■ INSTRUCTION: Copy the records below, replacing every "computer-use agent" with "screen-navigation agent" and leaving everything else unchanged.

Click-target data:
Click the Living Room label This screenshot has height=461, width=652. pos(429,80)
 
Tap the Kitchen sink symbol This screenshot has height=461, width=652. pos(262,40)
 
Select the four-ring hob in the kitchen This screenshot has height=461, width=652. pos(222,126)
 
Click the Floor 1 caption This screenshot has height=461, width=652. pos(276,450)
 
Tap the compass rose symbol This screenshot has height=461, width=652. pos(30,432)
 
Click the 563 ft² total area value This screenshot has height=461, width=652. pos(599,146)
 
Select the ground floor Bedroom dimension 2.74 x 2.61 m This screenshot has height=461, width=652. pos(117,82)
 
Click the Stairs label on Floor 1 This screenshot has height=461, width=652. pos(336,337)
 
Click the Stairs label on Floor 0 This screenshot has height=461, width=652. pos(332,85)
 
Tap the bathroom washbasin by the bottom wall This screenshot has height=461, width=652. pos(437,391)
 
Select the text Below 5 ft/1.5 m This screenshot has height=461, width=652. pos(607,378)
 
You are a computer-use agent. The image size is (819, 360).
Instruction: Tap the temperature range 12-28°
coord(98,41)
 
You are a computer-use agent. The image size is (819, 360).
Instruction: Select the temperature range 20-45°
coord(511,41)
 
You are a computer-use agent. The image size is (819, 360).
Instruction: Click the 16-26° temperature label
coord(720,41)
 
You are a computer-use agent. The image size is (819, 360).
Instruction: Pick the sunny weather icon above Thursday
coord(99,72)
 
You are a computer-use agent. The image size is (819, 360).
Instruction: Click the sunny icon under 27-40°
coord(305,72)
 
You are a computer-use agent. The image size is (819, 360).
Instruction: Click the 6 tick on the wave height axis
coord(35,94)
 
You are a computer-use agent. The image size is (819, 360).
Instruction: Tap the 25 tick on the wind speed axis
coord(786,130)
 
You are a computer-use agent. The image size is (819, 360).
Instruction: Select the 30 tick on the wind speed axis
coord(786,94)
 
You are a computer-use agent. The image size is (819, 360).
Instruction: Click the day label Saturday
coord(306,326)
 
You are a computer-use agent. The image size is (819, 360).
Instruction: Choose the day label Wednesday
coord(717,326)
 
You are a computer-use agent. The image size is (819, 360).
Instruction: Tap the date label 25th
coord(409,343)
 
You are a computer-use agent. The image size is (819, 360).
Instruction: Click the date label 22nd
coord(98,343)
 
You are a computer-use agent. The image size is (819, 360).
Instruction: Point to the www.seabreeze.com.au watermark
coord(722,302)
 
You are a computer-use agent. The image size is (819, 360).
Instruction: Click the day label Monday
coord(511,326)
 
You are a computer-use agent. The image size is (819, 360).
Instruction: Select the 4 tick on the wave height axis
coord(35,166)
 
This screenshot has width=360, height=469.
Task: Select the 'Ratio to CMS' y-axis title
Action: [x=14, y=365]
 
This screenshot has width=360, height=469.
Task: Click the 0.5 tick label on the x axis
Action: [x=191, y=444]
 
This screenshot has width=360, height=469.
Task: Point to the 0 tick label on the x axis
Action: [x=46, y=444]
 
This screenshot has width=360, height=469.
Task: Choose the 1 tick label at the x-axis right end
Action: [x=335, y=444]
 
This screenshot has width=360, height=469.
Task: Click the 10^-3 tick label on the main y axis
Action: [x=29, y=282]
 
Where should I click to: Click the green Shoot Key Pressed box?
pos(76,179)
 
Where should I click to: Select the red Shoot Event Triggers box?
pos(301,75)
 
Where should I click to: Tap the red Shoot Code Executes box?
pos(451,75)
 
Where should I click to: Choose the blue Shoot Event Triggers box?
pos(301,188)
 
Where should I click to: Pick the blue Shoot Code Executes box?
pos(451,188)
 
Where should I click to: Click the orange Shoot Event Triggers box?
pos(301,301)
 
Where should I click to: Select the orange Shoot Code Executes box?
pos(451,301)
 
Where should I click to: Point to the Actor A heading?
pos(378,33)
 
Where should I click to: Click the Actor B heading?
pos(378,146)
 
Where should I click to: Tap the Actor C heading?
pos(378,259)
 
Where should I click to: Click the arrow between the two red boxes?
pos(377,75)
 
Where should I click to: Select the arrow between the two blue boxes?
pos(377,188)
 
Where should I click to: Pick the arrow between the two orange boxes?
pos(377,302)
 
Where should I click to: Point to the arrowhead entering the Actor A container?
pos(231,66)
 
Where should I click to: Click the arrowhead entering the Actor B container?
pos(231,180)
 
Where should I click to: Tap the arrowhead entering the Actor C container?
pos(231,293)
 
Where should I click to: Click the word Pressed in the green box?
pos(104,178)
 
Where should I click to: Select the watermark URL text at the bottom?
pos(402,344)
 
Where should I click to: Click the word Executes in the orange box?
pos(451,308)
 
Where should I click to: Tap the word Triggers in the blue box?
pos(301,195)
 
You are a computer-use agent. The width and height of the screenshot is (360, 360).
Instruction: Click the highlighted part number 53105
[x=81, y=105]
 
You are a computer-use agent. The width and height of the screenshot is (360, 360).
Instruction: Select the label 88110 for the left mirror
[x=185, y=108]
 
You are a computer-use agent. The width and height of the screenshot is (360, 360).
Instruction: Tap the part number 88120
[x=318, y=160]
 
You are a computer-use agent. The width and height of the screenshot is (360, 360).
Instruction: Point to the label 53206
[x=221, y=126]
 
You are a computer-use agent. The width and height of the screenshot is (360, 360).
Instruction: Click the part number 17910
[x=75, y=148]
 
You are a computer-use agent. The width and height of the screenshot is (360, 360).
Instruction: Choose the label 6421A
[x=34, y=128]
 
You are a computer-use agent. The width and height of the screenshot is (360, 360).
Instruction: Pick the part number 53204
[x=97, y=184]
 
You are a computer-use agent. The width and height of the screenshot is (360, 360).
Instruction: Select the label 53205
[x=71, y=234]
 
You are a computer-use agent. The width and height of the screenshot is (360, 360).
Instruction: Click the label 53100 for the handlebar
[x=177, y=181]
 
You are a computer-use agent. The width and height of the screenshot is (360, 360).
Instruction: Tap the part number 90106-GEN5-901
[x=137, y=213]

■ FINISHED ANSWER:
Click the Living Room label This screenshot has height=461, width=652. pos(429,80)
 
Tap the Kitchen sink symbol This screenshot has height=461, width=652. pos(262,40)
 
Select the four-ring hob in the kitchen This screenshot has height=461, width=652. pos(222,126)
 
Click the Floor 1 caption This screenshot has height=461, width=652. pos(276,450)
 
Tap the compass rose symbol This screenshot has height=461, width=652. pos(30,432)
 
Click the 563 ft² total area value This screenshot has height=461, width=652. pos(599,146)
 
Select the ground floor Bedroom dimension 2.74 x 2.61 m This screenshot has height=461, width=652. pos(117,82)
 
Click the Stairs label on Floor 1 This screenshot has height=461, width=652. pos(336,337)
 
Click the Stairs label on Floor 0 This screenshot has height=461, width=652. pos(332,85)
 
Tap the bathroom washbasin by the bottom wall This screenshot has height=461, width=652. pos(437,391)
 
Select the text Below 5 ft/1.5 m This screenshot has height=461, width=652. pos(607,378)
 
You are a screen-navigation agent. The image size is (819, 360).
Instruction: Tap the temperature range 12-28°
coord(98,41)
 
You are a screen-navigation agent. The image size is (819, 360).
Instruction: Select the temperature range 20-45°
coord(511,41)
 
You are a screen-navigation agent. The image size is (819, 360).
Instruction: Click the 16-26° temperature label
coord(720,41)
 
You are a screen-navigation agent. The image size is (819, 360).
Instruction: Pick the sunny weather icon above Thursday
coord(99,72)
 
You are a screen-navigation agent. The image size is (819, 360).
Instruction: Click the sunny icon under 27-40°
coord(305,72)
 
You are a screen-navigation agent. The image size is (819, 360).
Instruction: Click the 6 tick on the wave height axis
coord(35,94)
 
You are a screen-navigation agent. The image size is (819, 360).
Instruction: Tap the 25 tick on the wind speed axis
coord(786,130)
 
You are a screen-navigation agent. The image size is (819, 360).
Instruction: Select the 30 tick on the wind speed axis
coord(786,94)
 
You are a screen-navigation agent. The image size is (819, 360).
Instruction: Click the day label Saturday
coord(306,326)
 
You are a screen-navigation agent. The image size is (819, 360).
Instruction: Choose the day label Wednesday
coord(717,326)
 
You are a screen-navigation agent. The image size is (819, 360).
Instruction: Tap the date label 25th
coord(409,343)
 
You are a screen-navigation agent. The image size is (819, 360).
Instruction: Click the date label 22nd
coord(98,343)
 
You are a screen-navigation agent. The image size is (819, 360).
Instruction: Point to the www.seabreeze.com.au watermark
coord(722,302)
 
You are a screen-navigation agent. The image size is (819, 360).
Instruction: Click the day label Monday
coord(511,326)
 
You are a screen-navigation agent. The image size is (819, 360).
Instruction: Select the 4 tick on the wave height axis
coord(35,166)
 
This screenshot has width=360, height=469.
Task: Select the 'Ratio to CMS' y-axis title
Action: [x=14, y=365]
 
This screenshot has width=360, height=469.
Task: Click the 0.5 tick label on the x axis
Action: [x=191, y=444]
 
This screenshot has width=360, height=469.
Task: Point to the 0 tick label on the x axis
Action: [x=46, y=444]
 
This screenshot has width=360, height=469.
Task: Choose the 1 tick label at the x-axis right end
Action: [x=335, y=444]
 
This screenshot has width=360, height=469.
Task: Click the 10^-3 tick label on the main y axis
Action: [x=29, y=282]
 
Where should I click to: Click the green Shoot Key Pressed box?
pos(76,179)
 
Where should I click to: Select the red Shoot Event Triggers box?
pos(301,75)
 
Where should I click to: Tap the red Shoot Code Executes box?
pos(451,75)
 
Where should I click to: Choose the blue Shoot Event Triggers box?
pos(301,188)
 
Where should I click to: Pick the blue Shoot Code Executes box?
pos(451,188)
 
Where should I click to: Click the orange Shoot Event Triggers box?
pos(301,301)
 
Where should I click to: Select the orange Shoot Code Executes box?
pos(451,301)
 
Where should I click to: Point to the Actor A heading?
pos(378,33)
 
Where should I click to: Click the Actor B heading?
pos(378,146)
 
Where should I click to: Tap the Actor C heading?
pos(378,259)
 
Where should I click to: Click the arrow between the two red boxes?
pos(377,75)
 
Where should I click to: Select the arrow between the two blue boxes?
pos(377,188)
 
Where should I click to: Pick the arrow between the two orange boxes?
pos(377,302)
 
Where should I click to: Point to the arrowhead entering the Actor A container?
pos(231,66)
 
Where should I click to: Click the arrowhead entering the Actor B container?
pos(231,180)
 
Where should I click to: Tap the arrowhead entering the Actor C container?
pos(231,293)
 
Where should I click to: Click the word Pressed in the green box?
pos(104,178)
 
Where should I click to: Select the watermark URL text at the bottom?
pos(402,344)
 
Where should I click to: Click the word Executes in the orange box?
pos(451,308)
 
Where should I click to: Tap the word Triggers in the blue box?
pos(301,195)
 
You are a screen-navigation agent. The width and height of the screenshot is (360, 360).
Instruction: Click the highlighted part number 53105
[x=81, y=105]
 
You are a screen-navigation agent. The width and height of the screenshot is (360, 360).
Instruction: Select the label 88110 for the left mirror
[x=185, y=108]
 
You are a screen-navigation agent. The width and height of the screenshot is (360, 360).
Instruction: Tap the part number 88120
[x=318, y=160]
 
You are a screen-navigation agent. The width and height of the screenshot is (360, 360).
Instruction: Point to the label 53206
[x=221, y=126]
 
You are a screen-navigation agent. The width and height of the screenshot is (360, 360).
Instruction: Click the part number 17910
[x=75, y=148]
 
You are a screen-navigation agent. The width and height of the screenshot is (360, 360).
Instruction: Choose the label 6421A
[x=34, y=128]
 
You are a screen-navigation agent. The width and height of the screenshot is (360, 360).
Instruction: Pick the part number 53204
[x=97, y=184]
 
You are a screen-navigation agent. The width and height of the screenshot is (360, 360).
Instruction: Select the label 53205
[x=71, y=234]
 
You are a screen-navigation agent. The width and height of the screenshot is (360, 360).
Instruction: Click the label 53100 for the handlebar
[x=177, y=181]
 
You are a screen-navigation agent. The width and height of the screenshot is (360, 360).
Instruction: Tap the part number 90106-GEN5-901
[x=137, y=213]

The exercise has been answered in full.